### Tasks and exercises
• a. Reproduce a passage of the Blue Jays article verbatim: begin at the words "When this team" and stop after "help as well.".
• b. According to the Blue Jays article, what injury put Brett Lawrie on the disabled list, and since what date?

### Selection
::::::::

The Jays got the season off on the right foot because they were clicking on all cylinders. The Blue Jays were getting quality starting pitching from the likes of Mark Buehrle and they had one of the best lineups in MLB led by All-Star outfielder Jose Bautista and first baseman Edwin Encarnacion. Toronto was even holding its own against good clubs. In May, the Blue Jays swept a three-game series against the American League West leading Oakland Athletics and in June they were able to sweep the AL Central leading Detroit Tigers. In spite of being based in Canada, things have changed for the Blue Jays in a New York minute.

The injury bug has caught up with the Jays as third baseman Brett Lawrie has been on the disabled list since June 22 with a broken finger. Encarnacion has been sidelined since July 5 when he suffered a quad injury. And Blue Jays designated hitter Adam Lind has been on the disabled list since July 7 with a non-displaced fracture in his foot. The result has been that a once potent Blue Jays lineup has taken it down a notch. This season the Blue Jays offense is second in the American League lead in home runs with 119. The Jays are also third in the AL in slugging percentage (.422), and fourth in runs scored (446). But over their last 10 games before ten games before the All-Star break, Toronto’s offense only managed to produce 24 runs. It is very important for the Jays offense to produce runs due to the lack pitching of pitching that they are getting which was highlighted by last night’s 14-1 shellacking at the hands of the Boston Red Sox.

This year the Blue Jays team earned run average of 4.17 is 11th in the American League. Blue Jays starting pitcher Mark Buehrle began the season with a record of 10-1 to go along with an earned run average of 2.10 as he appeared to be an AL Cy Young candidate. But since June 1, Buehrle is 0-5 with three no-decisions and his earned run average has jumped to 2.86. Starting pitcher R.A. Dickey is 7-10 this season with a 3.95 earned run average. Behind Buehrle, Dickey has been the second best pitcher for the Jays this season, but he has not been anywhere near as dominant as he was when he won the National League Cy Young Award in 2012 as a member of the New York Mets. The Blue Jays also have 12 blown saves this season which is tied for seventh in the AL.

When this team got off to a good start I said that Blue Jays general manager Alex Anthopoulos needed to inquire about getting another starting pitcher if they were going to remain in the playoff hunt. Now the Blue Jays could also use some bullpen help as well.

The Blue Jays missed out the opportunity to acquire starting pitcher Jeff Samardzija from the Chicago Cubs when he was traded earlier this month to the A’s. The Tampa Bay Rays are starting to get hot which means that starting pitcher David Price more than likely will not be put on the open market this season. The Mets have dangled starting pitcher Bartolo Colon out there on the market and the closer that we get to the July 31st trading deadline the more pressure that I will see shift to Anthopolous as far making a moving to improve Toronto’s pitching. The Philadelphia Phillies are floundering in the basement of the NL East and they have pieces that the Blue Jays could use in All-Star second baseman Chase Utley, starting pitcher Cliff Lee, and relief pitcher Jonathan Papelbon to get them over the hump. Relief pitcher Addison Reed is in his first season with the Arizona Diamondbacks. This past June former Major League Baseball manager Tony La Russa took over as the Diamondbacks chief baseball officer. The Diamondbacks have been stuck in last place in the National League West all season. La Russa is not attached to any of the current players on the Diamondbacks team and he could put Reed and his 23 saves on the trading block.

::::::::

### Given information
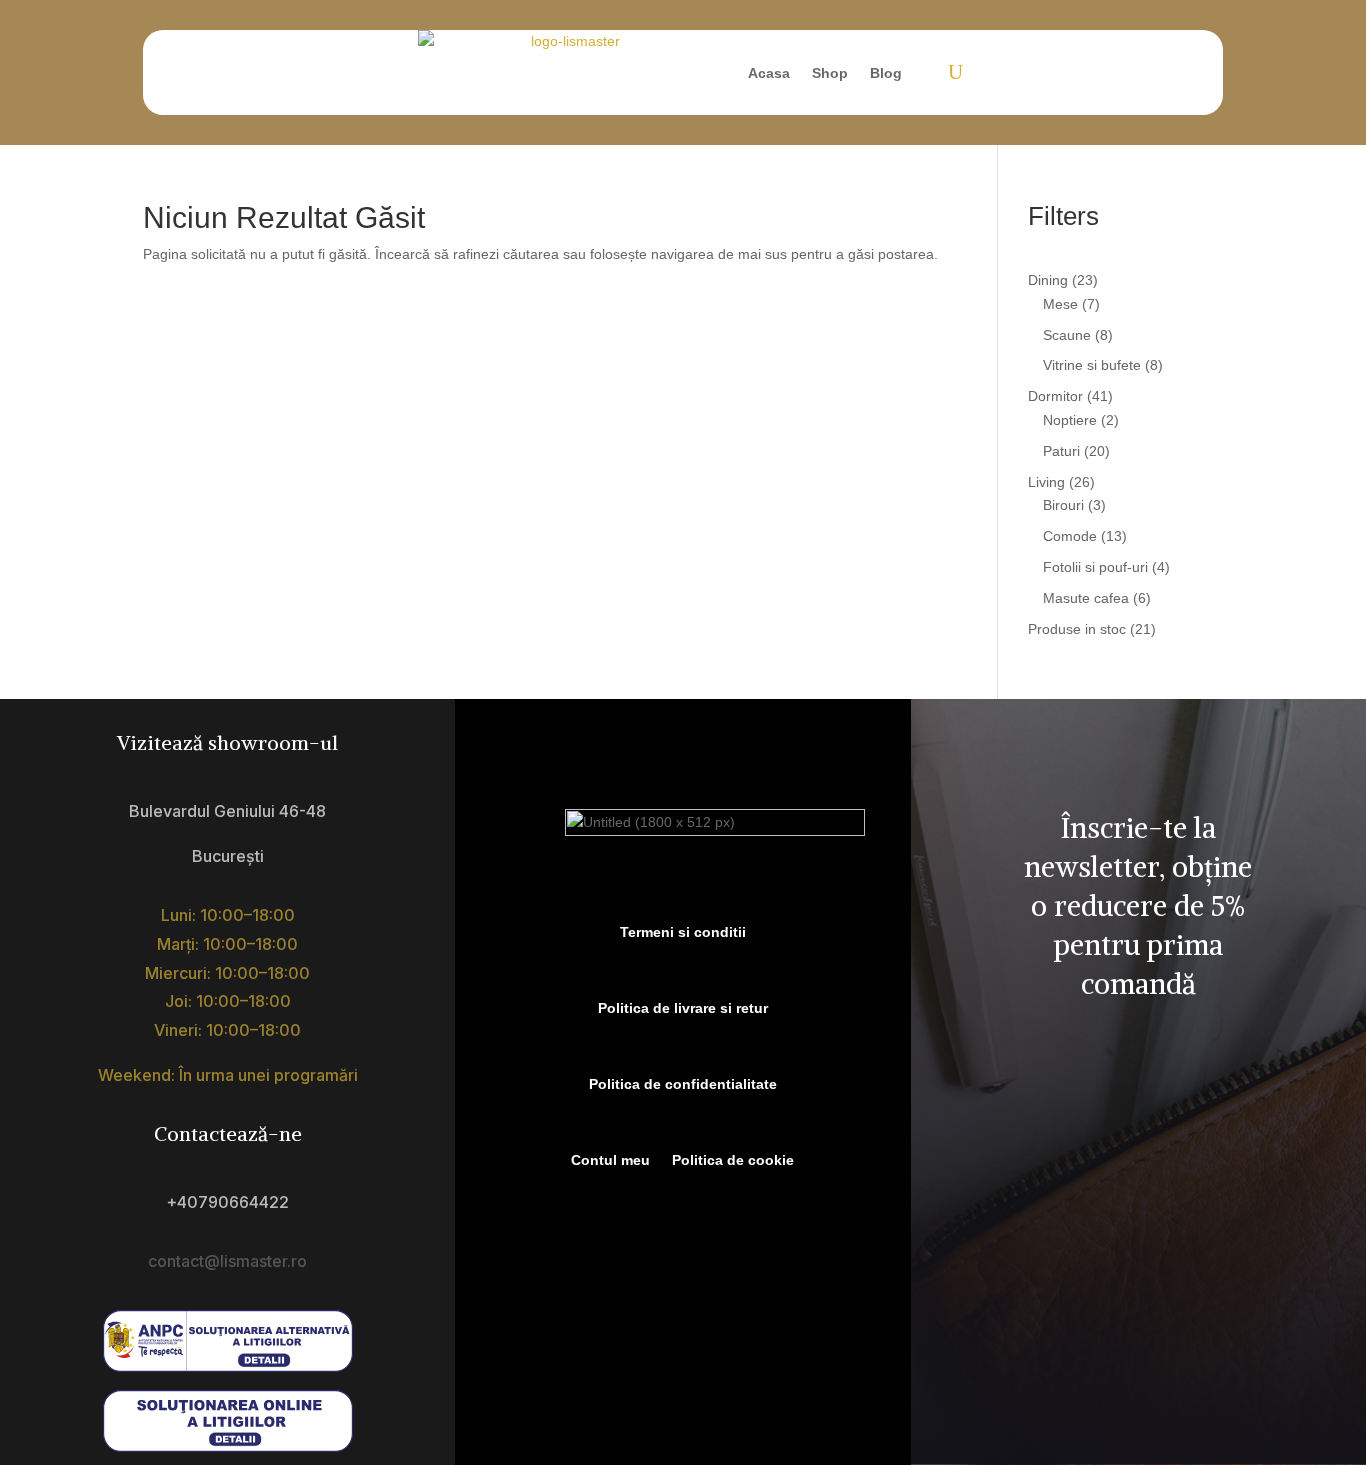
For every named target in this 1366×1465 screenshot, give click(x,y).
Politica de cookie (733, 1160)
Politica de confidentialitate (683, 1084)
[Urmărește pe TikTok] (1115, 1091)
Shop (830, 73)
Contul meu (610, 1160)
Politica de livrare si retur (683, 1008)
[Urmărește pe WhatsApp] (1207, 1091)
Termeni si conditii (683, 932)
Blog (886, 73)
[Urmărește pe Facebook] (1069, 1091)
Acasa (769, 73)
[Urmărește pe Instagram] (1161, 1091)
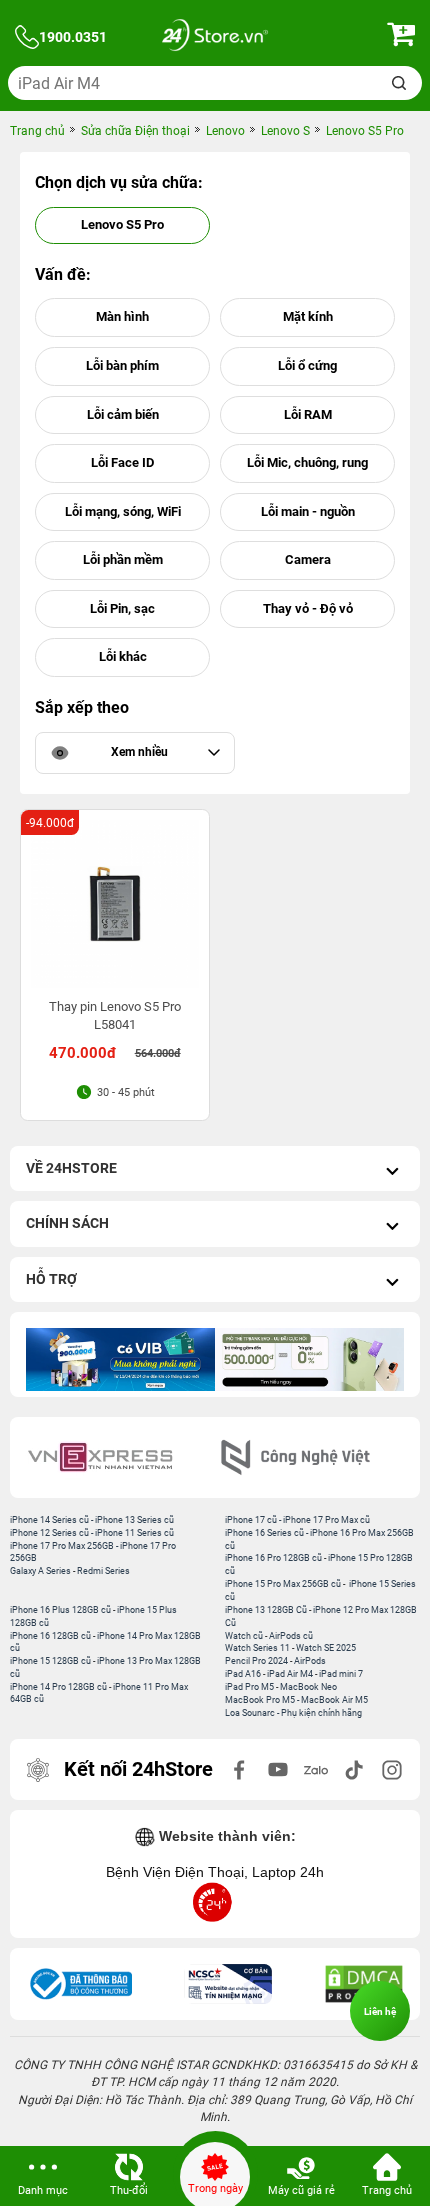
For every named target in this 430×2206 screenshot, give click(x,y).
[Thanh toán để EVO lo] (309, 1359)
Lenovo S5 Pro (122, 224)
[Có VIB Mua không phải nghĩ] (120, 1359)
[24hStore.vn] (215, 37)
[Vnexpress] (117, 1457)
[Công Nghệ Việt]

::::::::

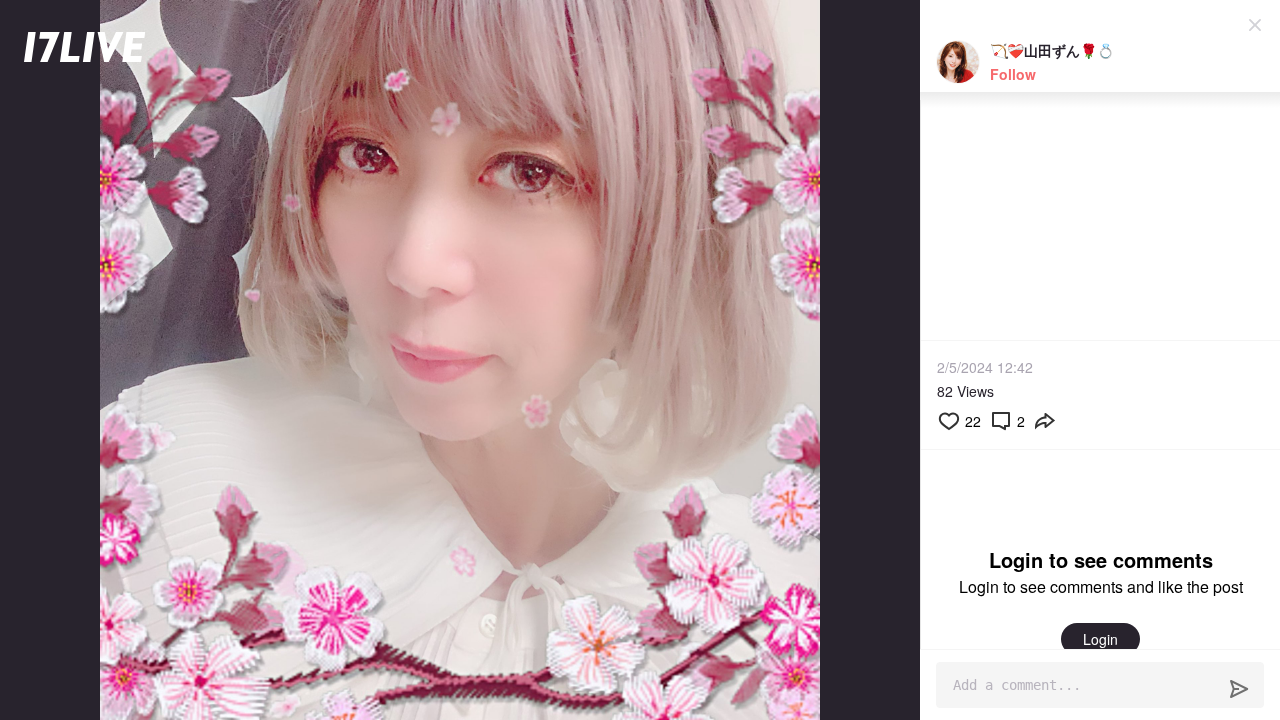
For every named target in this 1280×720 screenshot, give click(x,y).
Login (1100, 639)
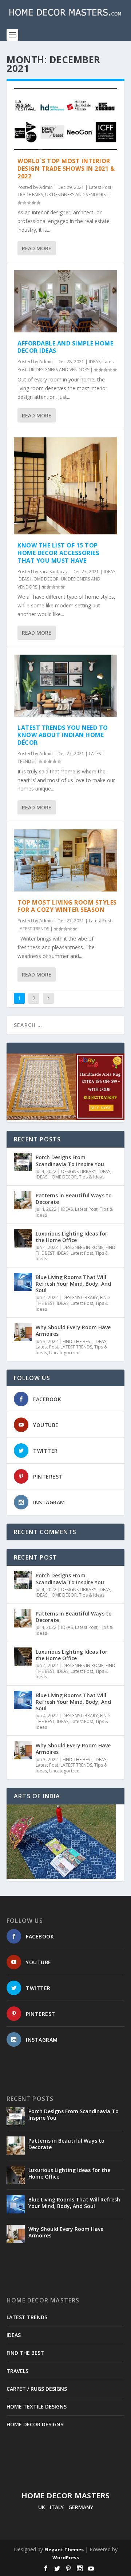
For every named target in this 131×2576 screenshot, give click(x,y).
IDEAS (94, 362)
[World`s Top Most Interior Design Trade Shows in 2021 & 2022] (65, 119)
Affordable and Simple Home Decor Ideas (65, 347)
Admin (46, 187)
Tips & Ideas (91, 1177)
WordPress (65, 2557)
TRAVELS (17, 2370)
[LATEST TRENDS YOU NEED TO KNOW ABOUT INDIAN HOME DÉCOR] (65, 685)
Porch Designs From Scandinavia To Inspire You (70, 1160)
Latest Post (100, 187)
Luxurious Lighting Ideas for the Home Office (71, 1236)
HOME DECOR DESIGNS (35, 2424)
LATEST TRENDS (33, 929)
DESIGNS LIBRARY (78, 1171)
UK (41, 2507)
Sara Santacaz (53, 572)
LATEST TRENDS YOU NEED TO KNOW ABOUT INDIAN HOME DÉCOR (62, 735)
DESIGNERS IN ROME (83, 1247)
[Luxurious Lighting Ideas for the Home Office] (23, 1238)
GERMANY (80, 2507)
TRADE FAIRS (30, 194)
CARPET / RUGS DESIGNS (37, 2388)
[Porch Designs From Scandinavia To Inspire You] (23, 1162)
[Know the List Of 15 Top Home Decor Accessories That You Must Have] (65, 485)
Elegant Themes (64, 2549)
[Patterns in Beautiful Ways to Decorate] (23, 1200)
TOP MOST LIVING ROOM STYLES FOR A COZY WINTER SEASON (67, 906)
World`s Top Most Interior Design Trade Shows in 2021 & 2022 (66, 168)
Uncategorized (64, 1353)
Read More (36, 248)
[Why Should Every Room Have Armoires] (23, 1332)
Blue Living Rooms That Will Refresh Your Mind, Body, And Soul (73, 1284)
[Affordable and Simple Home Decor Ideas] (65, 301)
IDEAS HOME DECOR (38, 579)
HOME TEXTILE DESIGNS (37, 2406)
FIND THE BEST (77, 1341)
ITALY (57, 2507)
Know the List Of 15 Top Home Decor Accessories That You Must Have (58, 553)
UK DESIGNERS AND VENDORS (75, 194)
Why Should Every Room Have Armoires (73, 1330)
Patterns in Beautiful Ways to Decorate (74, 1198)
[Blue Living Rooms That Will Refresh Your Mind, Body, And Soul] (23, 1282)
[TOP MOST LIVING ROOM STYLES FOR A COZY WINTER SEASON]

::::::::

### Written responses
• a.
When this team got off to a good start I said that Blue Jays general manager Alex Anthopoulos needed to inquire about getting another starting pitcher if they were going to remain in the playoff hunt. Now the Blue Jays could also use some bullpen help as well.

• b. A broken finger, since June 22.